Editor’s note: This column is the third installment in Ben Barrows’ series in which he documents his experiences in Egypt and Libya as a humanitarian aid worker for the International Rescue Committee.
Crossing the border into eastern Libya was straightforward. After driving through the no-man’s land beyond the last Egyptian post, we stopped at the Libyan gate. A few young men wearing civilian clothes and carrying AK-47s waved our vehicle to the side of the road. When they observed that we were foreigners, they smiled and welcomed us to Libya. Our passports were taken into a nearby building, and were soon returned without stamps or further instructions. Since the entry point was controlled by anti-government forces, our entry was illegal, but we were nevertheless free to continue our trip.

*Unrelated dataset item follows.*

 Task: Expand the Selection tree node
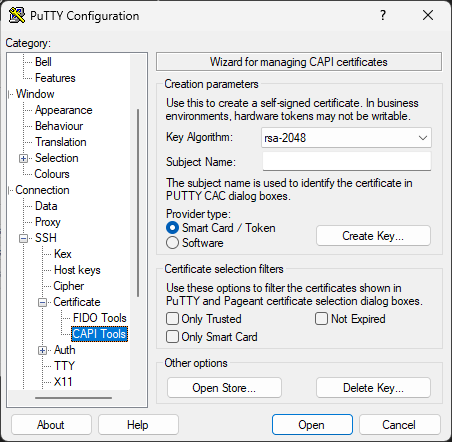23,158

Our destination for the day was Benghazi, nearly 800 kilometers from where we’d started that morning in Marsa Matrouh, Egypt. Our driver, Mohammed, was a very pleasant 25-year-old from Benghazi who’d lived in the U.K. for a few years and dreamed of becoming an airline pilot. He’d been saving up for flight school in the U.S. when the revolution began in February. Now he piloted his mother’s car with me and my three companions through the Libyan desert. The road was straight for miles at a stretch, landscape rocky and barren all around for as far as the eye could see. Nearly 90 percent of Libya is desert, but the few green areas we saw on our trip were amazingly lush and lovely—reminiscent of Tuscany, a legacy of the Italian colonial period.
While we drove, we discussed the coming days in Benghazi. Our goal was to assess humanitarian needs in and around the city, to understand what role there might be for the International Rescue Committee to be of assistance. Over the few days we’d spent in Marsa Matrouh we’d had the benefit of talking to some humanitarians and journalists who had come out of Libya. Over some beers with a group of Brazilian journalists I’d learned that the anti-government fighters were quite friendly towards foreigners. They’d fully grasped the importance of documenting the revolutionary struggle and the key role of media in turning the world’s eyes to their cause. Security on the roads from the border to Benghazi was described as good, but the shifting lines of battle east of the city made travel beyond the city riskier.
After hours on the desert road we were lulled into contemplative silence, anxious about what lay ahead. We had the name of a hotel to stay at, the telephone numbers of a few contacts at other humanitarian agencies in the city, satellite communications equipment and cash to pay our way.
Every couple of hours we would come upon checkpoints. The farther west we traveled, the better armed and more officious they became. As a native of Benghazi, Mohammed was our golden ticket. After showing our foreign passports, a brief chat and a perfunctory look in the car, we’d be waved on. The last few checkpoints before the city were more intense: they were guarded by tanks, barbed wire and uniformed men who had defected to the revolution. These soldiers had more formal training than the armed civilians we’d encountered earlier. Despite our anxieties, the men at the checkpoints were generally courteous, and we were never subject to anything more stressful than getting out of the vehicle while they probed our luggage.
We entered the outskirts of Benghazi in the late afternoon, and I was mildly surprised that we found ourselves in rush-hour traffic. Anti-government graffiti was spray-painted on the buildings we rolled past, and a few that Mohammed identified as government offices had been set on fire, the black scorch marks and broken windows a testament to the swift violence of the revolution.
At a traffic light a sedan full of young men pulled up behind us. The hood of the car had a large green, black and red sticker with a white crescent and star in the middle—the Libyan flag, which has been chosen as a symbol of the revolution. When the men noticed our obvious foreignness, they smiled and called out words of welcome in Arabic and broken English. As our cars diverged at the intersection they waved the ‘V’ sign out the windows. It felt like an auspicious beginning to our stay in Benghazi.